**Subject Code & Title :** BUS105 Computing **Assessment Type :** Assignment

“Instructions for the computing assignment word file worth 18% of your final grade and excel file worth 2% of your final grade**Overview :** Materials that must be used in the assignment – these are provided on moodle

i.An excel file with the datasets for all the students , each student must follow the instructions and get 4 data sets using their student number , each student will have different data sets

ii. 3 types of data set summarizer, an excel file that automatically summarizes a data set with 2 quantitative variables an excel file that automatically summarizes a data set with 2 categorical variables

an excel file that automatically summarizes a data set with 1 categorical and 1 quantitative variables**BUS105 Computing Assignment – king’s own institute Australia.**

The following material briefly discusses where to find the material for the assignment

**Submission :**1 Students must submit a word file (worth 18%) to Moodle AND an excel file (worth 2%) to moodle

2 The word file needs to be submitted to the Turnitin link – instructions are given on page 6

3 The word file needs a cover page

4 The word file needs the answers to 9 questions given in full detail later in this document a vital part of answering the question is using the data set and the data set summarizer.

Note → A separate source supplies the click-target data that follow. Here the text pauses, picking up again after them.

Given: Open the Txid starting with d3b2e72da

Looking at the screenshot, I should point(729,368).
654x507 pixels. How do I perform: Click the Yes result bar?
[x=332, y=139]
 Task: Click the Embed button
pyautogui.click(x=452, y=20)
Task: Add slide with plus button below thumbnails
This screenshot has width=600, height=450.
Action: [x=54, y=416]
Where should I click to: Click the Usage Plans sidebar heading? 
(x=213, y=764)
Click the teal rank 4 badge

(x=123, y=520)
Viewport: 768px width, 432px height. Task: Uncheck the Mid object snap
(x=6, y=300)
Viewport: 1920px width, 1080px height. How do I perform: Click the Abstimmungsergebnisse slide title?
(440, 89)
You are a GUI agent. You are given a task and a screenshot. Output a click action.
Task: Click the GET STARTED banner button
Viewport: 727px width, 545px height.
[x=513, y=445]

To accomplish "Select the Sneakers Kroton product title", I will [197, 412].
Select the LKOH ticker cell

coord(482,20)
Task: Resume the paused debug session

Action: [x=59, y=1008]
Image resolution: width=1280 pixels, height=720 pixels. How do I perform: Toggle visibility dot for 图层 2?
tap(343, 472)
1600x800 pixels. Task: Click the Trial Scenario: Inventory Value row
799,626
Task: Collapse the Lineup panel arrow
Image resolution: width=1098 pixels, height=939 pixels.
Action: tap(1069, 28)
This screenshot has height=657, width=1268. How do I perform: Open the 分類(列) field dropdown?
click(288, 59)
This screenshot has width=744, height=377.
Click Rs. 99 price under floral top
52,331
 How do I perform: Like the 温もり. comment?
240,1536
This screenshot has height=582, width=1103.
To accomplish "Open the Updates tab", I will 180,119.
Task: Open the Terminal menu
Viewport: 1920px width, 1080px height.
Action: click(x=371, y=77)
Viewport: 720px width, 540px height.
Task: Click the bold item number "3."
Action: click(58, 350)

5 The excel file needs to be submitted to the assignment dropbox,

6 The excel file should have the student’s 3 datasets and summaries NOT made by the automatic data set summarizer – summarize the data set using Pivot Tables and the scatter plot. (Instructions for submitting the excel file are given on page 8)

The Computing assignment also consists of 5 preparation quizzes worth 1% each these preparation quizzes are on moodle.

“Instructions for Major part of assignment, the word file worth 18% of your final grade you submit to Turnitin.

**Overview :**

You need to submit a word file with the answers to 9 questions – the first 8 questions are about the data sets, the last question is a paraphrasing task

You will use your datasets and the automatic data set summarizer to get the descriptive statistics that are used in questions 1 to 5 and the inferential statistics that are used in question 6 to 8. To check you have correctly obtained your data set check both p-values are correct when you investigate both categorical variables (question 6 to 8). There will be videos on moodle explaining to check you have properly obtained your sample

**Summary of the datasets (questions 1 to 8 are about the datasets)**

**Data set 1**

Version 1 of a pregnancy test results

The variables

Are “Reality, pregnant or not pregnant?” and “Test result, positive or negative?”

**Data set 2**Version 2 of a pregnancy test results

The variables

Are “Reality, pregnant or not pregnant?” and “Test result, positive or negative ?”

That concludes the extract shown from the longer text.